When a picture appears in the listing, leave it out and copy the rest exactly as it stands.

■ INFORMATION SHOWN ■
════════════════

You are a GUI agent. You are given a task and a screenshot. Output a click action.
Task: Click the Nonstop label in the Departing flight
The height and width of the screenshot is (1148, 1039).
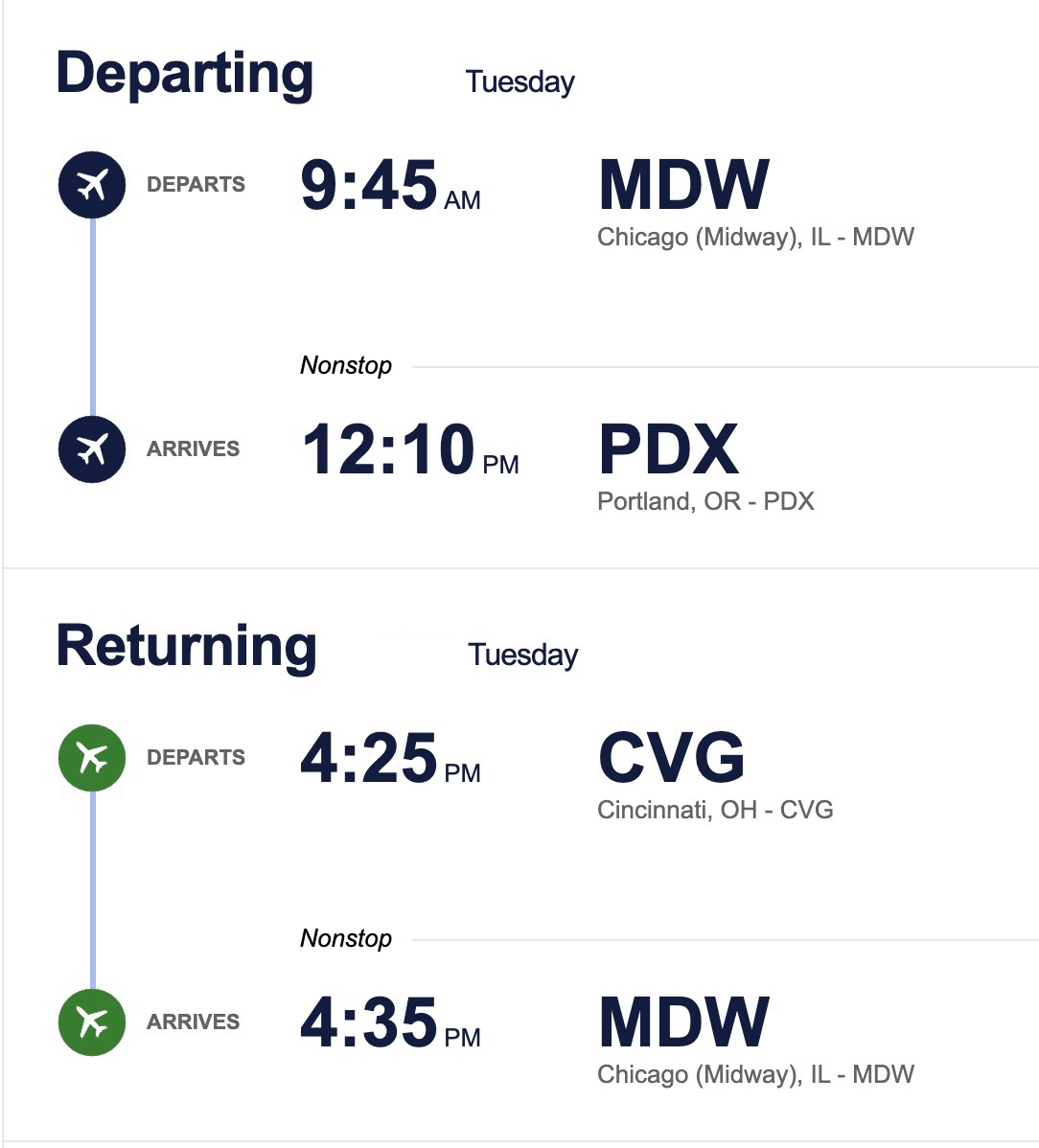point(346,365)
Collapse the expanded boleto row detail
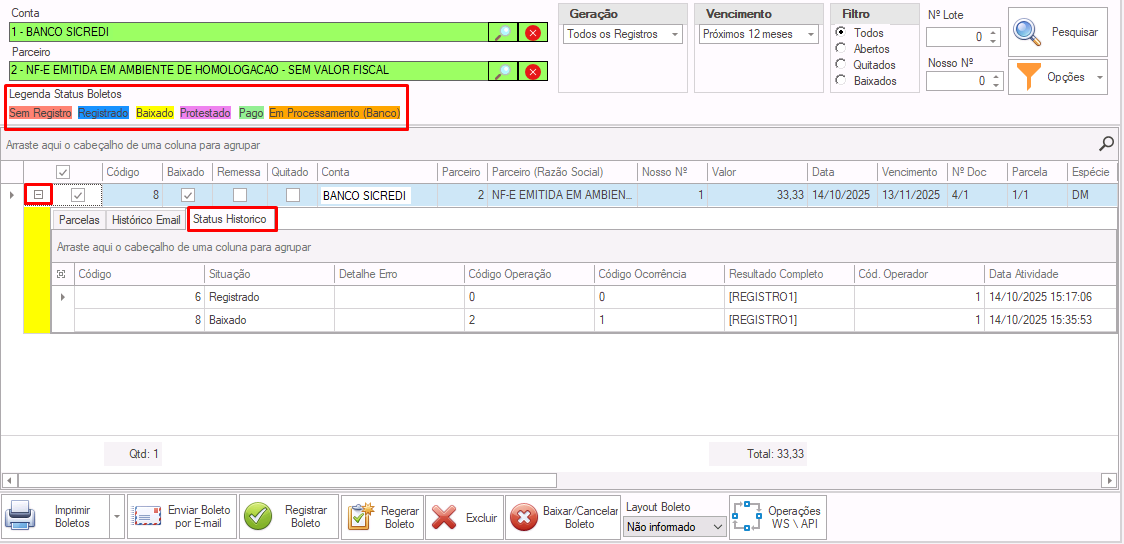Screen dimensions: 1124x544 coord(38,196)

════════════════

■ SOLUTION TO THE EXERCISE ■
You are a GUI agent. You are given a task and a screenshot. Output a click action.
Task: Click the Nonstop label in the Departing flight
The height and width of the screenshot is (1148, 1039).
point(346,365)
Collapse the expanded boleto row detail
Screen dimensions: 1124x544 coord(38,196)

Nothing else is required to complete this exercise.